● **WHAT YOU NEED TO DO**
1. In the synchrony guide, why does the first command include --target-col pearson_r_movement_energy?
2. Quote the synchrony guide, beginning at the words "Cross all feature" and stopping after "to predict ratings.".

● **SOURCE EXTRACT**
________________

Which behavioral features drive synchrony?

Use synchrony_timeseries.csv as the target and extracted features as input. Pick a single synchrony column with --target-col.

python analysis/correlate.py --mode single \
  -f $OUT/dyad005/sub010/extract/dyad005_sub010_timeseries_features.csv \
  -t $OUT/dyad005/sub009_sub010/synchrony/synchrony_timeseries.csv \
  --subjects $DATA/subjects.csv \
  --target-col pearson_r_movement_energy --label "Movement Synchrony" \
  --reduce-features pca --n-components 5 \
  -o $OUT/dyad005/sub009_sub010/synch_from_features/

Multi-mode: all synchrony measures vs all features

Cross all feature dimensions against all synchrony columns simultaneously.

python analysis/correlate.py --mode multi \
  -f $OUT/dyad005/sub010/extract/dyad005_sub010_timeseries_features.csv \
  -t $OUT/dyad005/sub009_sub010/synchrony/synchrony_timeseries.csv \
  --subjects $DATA/subjects.csv \
  --reduce-features pca --reduce-target none \
  --label "Synchrony" \
  -o $OUT/dyad005/sub009_sub010/synch_from_features_multi/

Wavelet phase vs ratings

Use the wavelet coherence/phase timeseries to predict ratings.

python analysis/correlate.py --mode single \
  -f $OUT/dyad005/sub009_sub010/synchrony/wavelet_timeseries.csv \
  -t $DATA/ratings/trustworthiness/sub009rating.csv \
  --reduce-features every --label Trustworthiness \
  -o $OUT/dyad005/sub009_sub010/trust_from_wavelet/

Do conversational states differ in synchrony?

Segment the conversation, then test whether synchrony is higher in some states than others.

________________

● **RAW DATA**
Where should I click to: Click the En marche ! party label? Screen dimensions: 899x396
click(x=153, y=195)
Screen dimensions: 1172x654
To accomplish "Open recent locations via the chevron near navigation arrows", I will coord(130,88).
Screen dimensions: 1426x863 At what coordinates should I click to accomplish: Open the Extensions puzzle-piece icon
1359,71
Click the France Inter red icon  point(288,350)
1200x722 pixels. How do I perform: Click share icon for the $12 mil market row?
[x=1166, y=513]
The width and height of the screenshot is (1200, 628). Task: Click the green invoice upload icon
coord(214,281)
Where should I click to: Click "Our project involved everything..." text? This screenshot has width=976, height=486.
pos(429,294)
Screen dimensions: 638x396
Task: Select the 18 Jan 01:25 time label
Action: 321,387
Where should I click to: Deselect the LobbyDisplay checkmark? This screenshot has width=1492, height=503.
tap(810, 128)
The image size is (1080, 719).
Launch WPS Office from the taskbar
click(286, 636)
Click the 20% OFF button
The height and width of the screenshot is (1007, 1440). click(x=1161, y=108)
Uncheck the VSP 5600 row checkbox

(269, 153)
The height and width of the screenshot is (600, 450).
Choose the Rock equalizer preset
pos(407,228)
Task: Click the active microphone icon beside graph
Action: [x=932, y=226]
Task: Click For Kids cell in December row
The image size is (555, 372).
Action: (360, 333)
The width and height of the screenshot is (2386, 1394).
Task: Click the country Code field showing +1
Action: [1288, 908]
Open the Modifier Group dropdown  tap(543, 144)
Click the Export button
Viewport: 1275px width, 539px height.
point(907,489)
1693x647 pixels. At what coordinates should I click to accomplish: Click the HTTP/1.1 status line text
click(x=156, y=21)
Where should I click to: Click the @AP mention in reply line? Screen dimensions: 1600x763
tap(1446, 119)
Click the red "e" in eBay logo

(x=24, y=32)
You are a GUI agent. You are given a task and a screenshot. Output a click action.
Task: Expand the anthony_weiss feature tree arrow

________________

● **ANSWERS PROVIDED**
1. That command runs in single mode, which uses synchrony_timeseries.csv as the target, and the guide says to pick a single synchrony column with --target-col. Here the chosen column is pearson_r_movement_energy, labeled "Movement Synchrony."

2.
Cross all feature dimensions against all synchrony columns simultaneously.

python analysis/correlate.py --mode multi \
  -f $OUT/dyad005/sub010/extract/dyad005_sub010_timeseries_features.csv \
  -t $OUT/dyad005/sub009_sub010/synchrony/synchrony_timeseries.csv \
  --subjects $DATA/subjects.csv \
  --reduce-features pca --reduce-target none \
  --label "Synchrony" \
  -o $OUT/dyad005/sub009_sub010/synch_from_features_multi/

Wavelet phase vs ratings

Use the wavelet coherence/phase timeseries to predict ratings.